Mr. and Mrs. Crummles and The Phenomenon
Sol Eytinge, Jr.
1867
Wood-engraving
10 x 7.5 cm (framed)
Dickens's Nicholas Nickleby (Diamond Edition), facing IV, 163.
[Click on image to enlarge it.]
Scanned image and text by Philip V. Allingham.
[Victorian Web Home —> Visual Arts —> Illustration—> Sol Eytinge, Jr. —> Nicholas Nickleby —> Charles Dickens —> Next]
Mr. and Mrs. Crummles and The Phenomenon
Sol Eytinge, Jr.
1867
Wood-engraving
10 x 7.5 cm (framed)
Dickens's Nicholas Nickleby (Diamond Edition), facing IV, 163.
[Click on image to enlarge it.]
Scanned image and text by Philip V. Allingham.
[You may use these images without prior permission for any scholarly or educational purpose as long as you (1) credit the person who scanned the image, and (2) link your document to this URL in a web document or cite the Victorian Web in a print one.]
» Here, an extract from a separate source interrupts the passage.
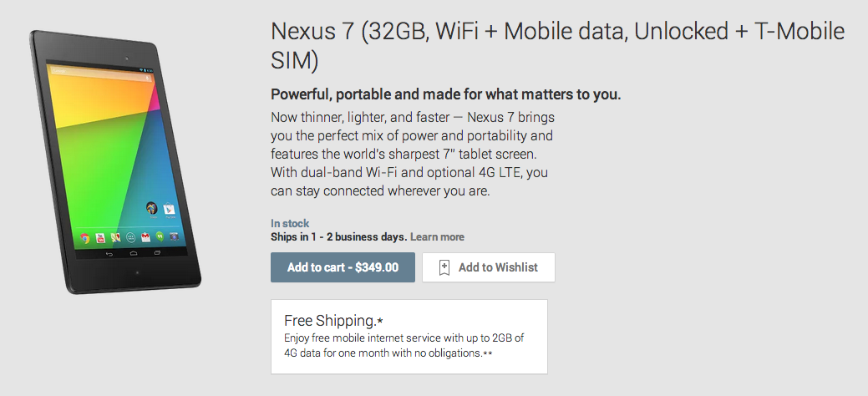Screen dimensions: 868x396
Task: Click the app drawer icon on the tablet dock
Action: (x=130, y=238)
"Is this a theatre?" whispered Smike, in amazement; "I thought it was a blaze of light and finery."
"Why, so it is," replied Nicholas, hardly less surprised; "but not by day, Smike — not by day."
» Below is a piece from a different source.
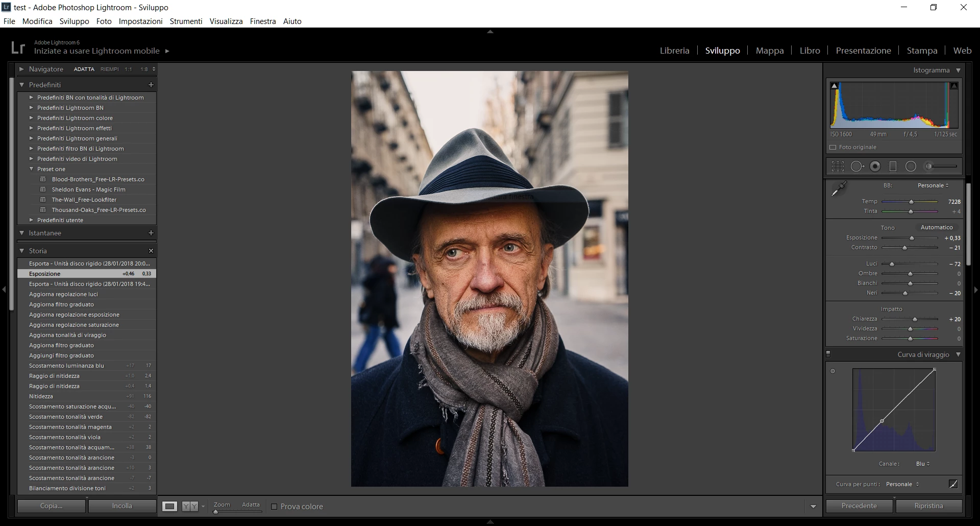This screenshot has height=526, width=980.
Task: Select the Red Eye Correction tool
Action: pyautogui.click(x=875, y=166)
The manager’s voice recalled him from a more careful inspection of the building, to the opposite side of the proscenium, where, at a small mahogany table with rickety legs and of an oblong shape, sat a stout, portly female, apparently between forty and fifty, in a tarnished silk cloak, with her bonnet dangling by the strings in her hand, and her hair (of which she had a great quantity) braided in a large festoon over each temple.
"Mr. Johnson," said the manager (for Nicholas had given the name which Newman Noggs had bestowed upon him in his conversation with Mrs. Kenwigs), "let me introduce Mrs. Vincent Crummles."
"I am glad to see you, sir," said Mrs. Vincent Crummles, in a sepulchral voice. "I am very glad to see you, and still more happy to hail you as a promising member of our corps."
The lady shook Nicholas by the hand as she addressed him in these terms; he saw it was a large one, but had not expected quite such an iron grip as that with which she honoured him.
"And this," said the lady, crossing to Smike, as tragic actresses cross when they obey a stage direction, "and this is the other. You too, are welcome, sir."
"He’ll do, I think, my dear?" said the manager, taking a pinch of snuff.
"He is admirable," replied the lady. "An acquisition indeed."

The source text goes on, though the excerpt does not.